In the West Wing, the pro-trade, antitariff officials like Steven Mnuchin, Gary Cohn, Rob Porter, and the self-appointed adult supervisors like John Kelly, Rex Tillerson, James Mattis, and H. R. McMaster, won more battles in the first eight months of the administration than the China hawks. They had control of the process and better access to the president, and frankly, they were in positions that far outweighed their opponents’ in terms of rank and authority.

But across the street, in the Old Executive Office Building—and in other government buildings around Washington—the China hawks were playing a longer game.

Peter Navarro and Steve Bannon, before his firing, had started holding their own separate China strategy sessions in a conference room near Navarro’s office in the Old Executive Office Building. And they began networking, inviting in officials from around the government who were like-minded on China: people like Admiral Harry Harris and air force brigadier general Robert Spalding.

Spalding had come onto the National Security Council staff in April after serving only four months as the US defense attaché at the embassy in Beijing. The following year, he would be pushed out of the administration due to a mix of personality clashes and an industry lobbying campaign against his idea to have government help build a secure 5G telecom network. But in the first year, he was one of the Superhawks and an active member of the group.
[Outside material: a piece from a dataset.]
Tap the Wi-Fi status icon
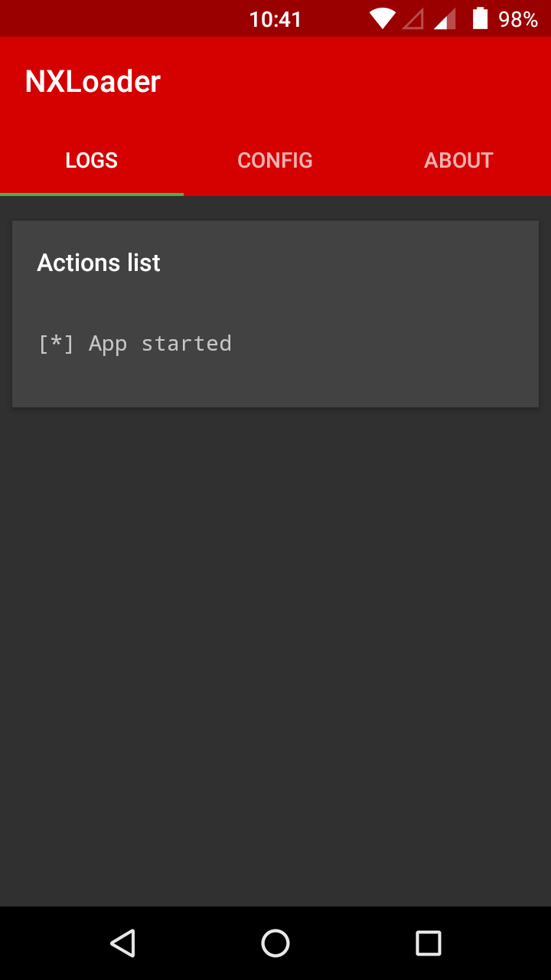The width and height of the screenshot is (551, 980). point(382,18)
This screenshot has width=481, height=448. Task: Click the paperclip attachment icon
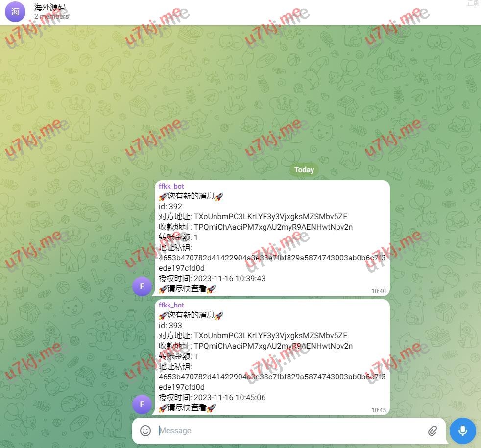tap(433, 431)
Similar groups were forming in other parts of the national security bureaucracy as well. Two or three levels down from the politicians, there were officials in the State Department, Department of Defense, Justice Department, intelligence community, and elsewhere who had been banging their heads against the wall for years trying to push action on various China-related issues. They had been tracking the politics above them, knowing this was perhaps their chance to finally get their various departments and agencies to get tougher on China. But they knew there would be bureaucratic and institutional resistance at each and every stage.

The China officials two levels down, working at national security agencies, in congressional offices, and throughout the law enforcement and intelligence community, weren’t focused on trade. They were focused on national security. More specifically, they were focused on the issue of China’s audacious influence operations inside the United States. The probtem was, there was no forum within the government where they could discuss it, much less deal with it. So these officials (unofficially) created one.
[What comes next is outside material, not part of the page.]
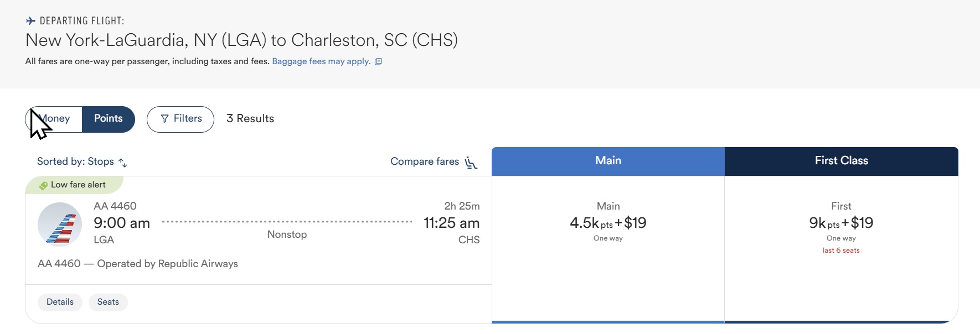Open the Baggage fees may apply link

321,61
“This Is Our Time to Stand”

The secret group fighting China’s influence operations campaign inside the United States met in a redbrick townhouse a few blocks from Capitol Hill. The group had no name and no membership list. The participants were not there in any official capacity. They convened around a common mission: to wake up the country to a new kind of threat—and devise a plan to fight back.
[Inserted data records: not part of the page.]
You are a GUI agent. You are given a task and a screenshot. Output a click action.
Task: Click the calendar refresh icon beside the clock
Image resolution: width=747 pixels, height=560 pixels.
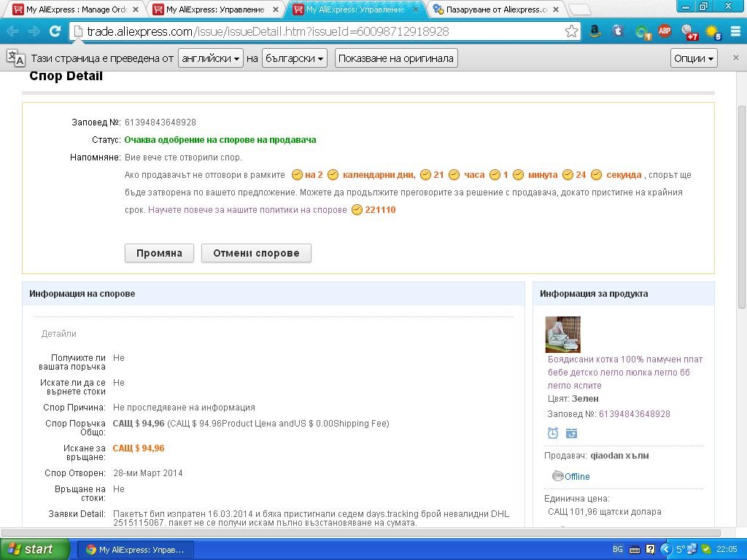(571, 433)
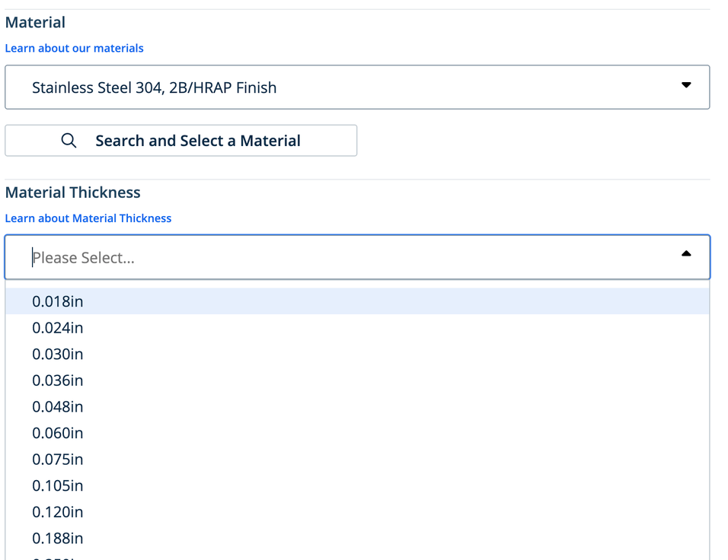Select 0.048in thickness option

(58, 407)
The host was Dimon Liu, known publicly for her longtime affiliation with the Voice of America, the US government-funded international broadcasting agency, but known privately as a leader in Washington’s complicated Chinese dissident movement. Liu emigrated from China decades ago. The daughter of a prominent family on the losing side of the Chinese Revolution, she served as a rare and important connection between Washington and what was left of the prodemocracy movement outside mainland China. Liu loved her birth country but hated its current rulers. She, more than most, knew what they were capable of. As a child, she had suffered through the famine of the Great Leap Forward. She was determined to do anything she could to convince Americans to come to terms with the true character of the Chinese Communist Party, the sheer cruelty the party’s security apparatus was capable of, and the dire threat China under CCP leadership posed to the United States. The Tiananmen Square massacre in 1989 persuaded her to abandon her teaching and her architecture practice in Hong Kong and move to the United States. If the world was going to stand up to the CCP and for the Chinese people, then it would begin in Washington.

Her house held enough souvenirs of her old life in Hong Kong and travels through Asia to account for at least two lifetimes. By the time I arrived on a Thursday evening in mid-January 2018, the house was filled with the smell of the Guangdong- and Hakka-inspired Chinese dishes that Liu had prepared for the occasion. Around twenty people were already mingling and noshing. I recognized some of them—two White House officials, congressional staffers, a think tank expert, a tech industry insider, an FBI agent. Some introduced themselves as the night went on—often without saying exactly which agency they worked for during the day. And although it was Liu’s house, the meeting belonged to Peter Mattis, a young man who held no official title and represented no government agency.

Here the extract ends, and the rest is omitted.